关于GPU加速的一些bug
2410183509 opened this issue · comments
2410183509 commented
大佬你好,我最近在研究动态图机制的实现。在使用GPU运行你的代码的时候,我发现cuCNN的例子精度不随迭代变化(cpu正常),观察到网络参数其实并没有改变,可能是因为网络参数没有移动到gpu上。我尝试为每一层添加.to('cuda')之后参数得到了更新,精度表现也正常。
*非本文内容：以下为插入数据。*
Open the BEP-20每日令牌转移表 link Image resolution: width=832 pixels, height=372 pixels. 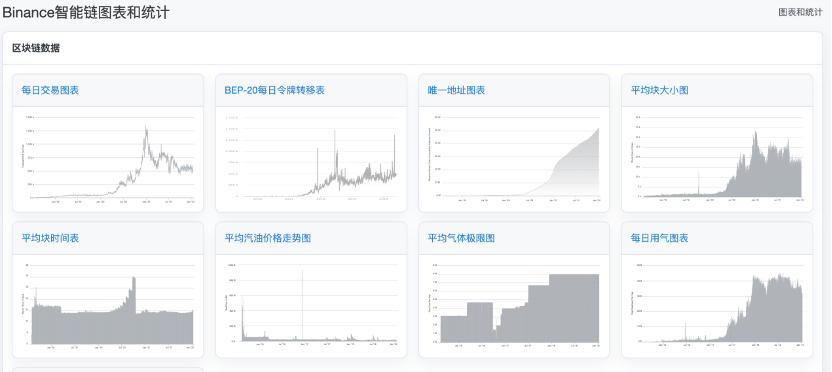coord(274,90)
但随着训练的进行,显存不断增长(未更改时显存正常,保持不变),我不知道这个的具体原因是什么,大佬可以帮我看一下吗
import numpy as np
from pydynet.tensor import Tensor
import pydynet.nn.functional as F
import pydynet.nn as nn
from pydynet.optim import Adam, SGD
from pydynet.data import DataLoader, Dataset
from tqdm import tqdm
dev = ['cpu', 'cuda'][1]
np.random.seed(42)
from scipy.io import loadmat
data = loadmat('../mnist_uint8.mat')
train_x = np.reshape(data['train_x'], (60000, 1, 28, 28)) / 255.0
train_y = data['train_y']
test_x = np.reshape(data['test_x'], (10000, 1, 28, 28)) / 255.0
test_y = data['test_y']
class mnist_dataset(Dataset):
def __init__(self, X, y) -> None:
super().__init__()
self.data = X
self.label = y
def __getitem__(self, index):
return self.data[index], self.label[index]
def __len__(self):
return len(self.data)
train_loader = DataLoader(mnist_dataset(train_x, train_y), 32, True)
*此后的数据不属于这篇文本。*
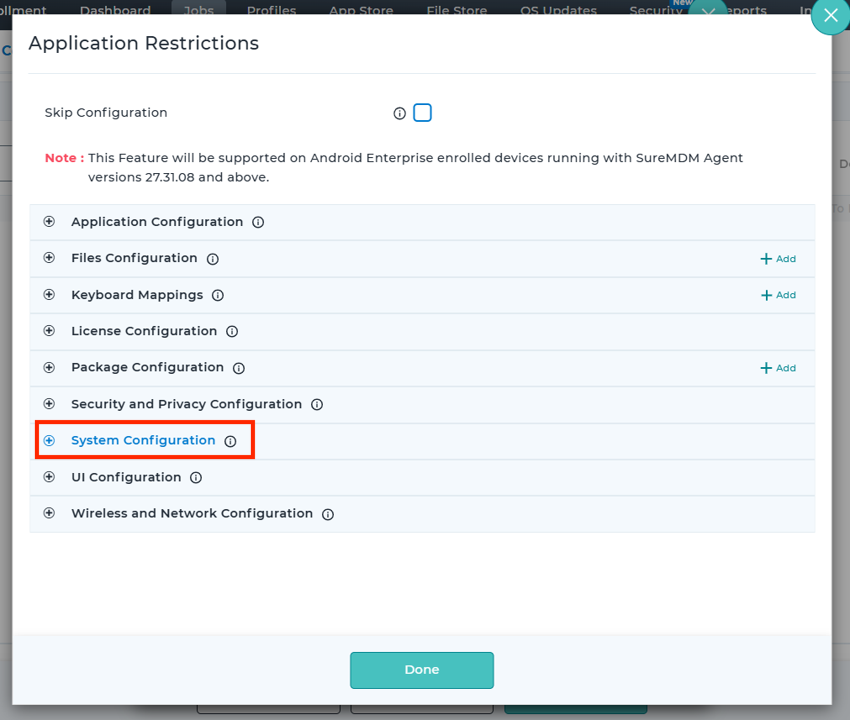Click info icon next to Keyboard Mappings
The height and width of the screenshot is (720, 850).
218,296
test_loader = DataLoader(mnist_dataset(test_x, test_y), 32, False)
class CNN2d(nn.Module):
def __init__(self) -> None:
super().__init__()
# 每层添加to之后可以正常更新,但会爆显存
self.conv1 = nn.Conv2d(1, 1, 3, padding=1).to(dev)
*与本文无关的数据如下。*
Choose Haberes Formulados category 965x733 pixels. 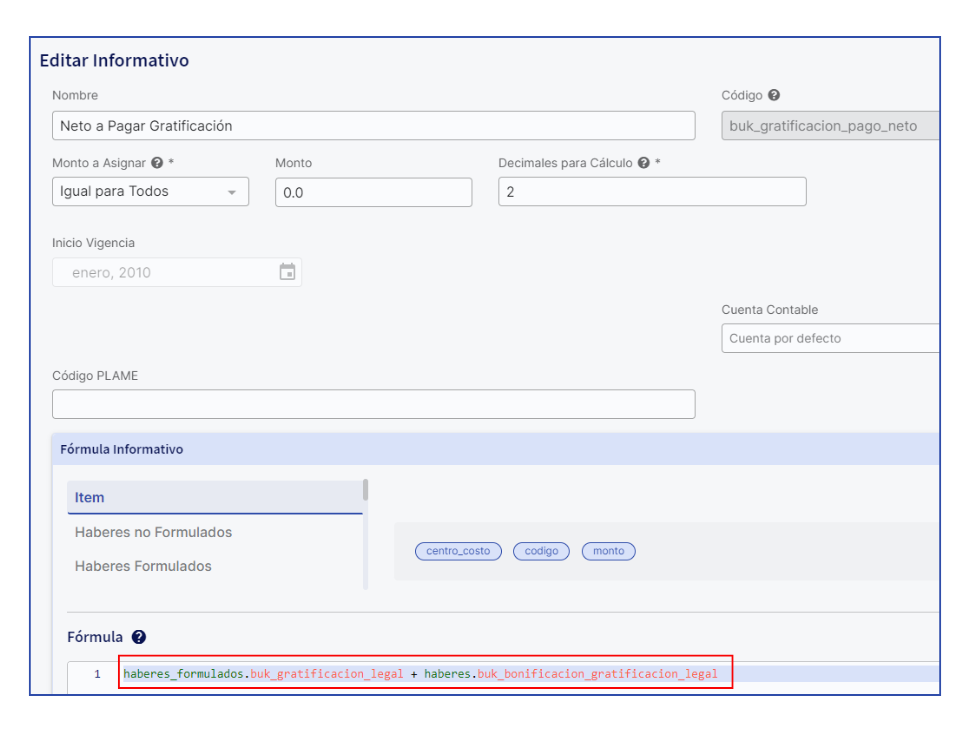coord(143,566)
self.fc1 = nn.Linear(49, 128).to(dev)
self.fc2 = nn.Linear(128, 10).to(dev)
def forward(self, x):
x = self.conv1(x)
x = F.max_pool2d(x, 4, 4)
x = x.reshape(x.shape[0], -1)
x = self.fc1(x)
x = F.leaky_relu(x, 0.1)
return self.fc2(x)
net3 = CNN2d().to(dev)
optim3 = Adam(net3.parameters(), lr=0.01)
loss = nn.CrossEntropyLoss().to(dev)
EPOCHES = 50
BATCH_SIZE = 32
from time import time
t = time()
for epoch in range(EPOCHES):
net3.train()
train_out = []
for batch_X, batch_y in tqdm(train_loader):
batch_X, batch_y = Tensor(batch_X).to('cuda'), Tensor(batch_y).to('cuda')
# print(data)
output3 = net3(batch_X)
l3 = loss(output3, batch_y)
optim3.zero_grad()
l3.backward()
optim3.step()
acc = np.argmax(output3.numpy(), axis=1) == np.argmax(batch_y.numpy(), axis=1)
train_out.append(acc)
# mp.free_all_blocks()
# pmp.free_all_blocks()
train_out = np.concatenate(train_out)
train_out = np.mean(train_out)
net3.eval()
test_out = []
# test_label
for batch_X, batch_y in tqdm(test_loader):
node_y = Tensor(batch_y).to(dev)
data = Tensor(batch_X).to(dev)
# print(data)
output3 = net3(data)
l3 = loss(output3, node_y)
t = list(output3.numpy())
acc = np.argmax(t, axis=1) == np.argmax(batch_y, axis=1)
test_out.append(acc)
# del data
test_out = np.concatenate(test_out)
test_out = np.mean(test_out)
print("Epoch {:2d}:".format(epoch + 1))
print('train acc: {}, test acc: {}'.format(train_out, test_out))
print(time() - t)
2410183509 commented
大佬你好,我尝试了把
net3 = CNN2d().to(dev)
改为
net3 = CNN2d()
其他地方不变,这样显存不会再增加,收敛正常,可能是在内存和显存之间的移动部分代码有问题,大佬可以debug一下。再次感谢你提供的代码实现。
Welt Xing commented
已经修改,可以通过测试了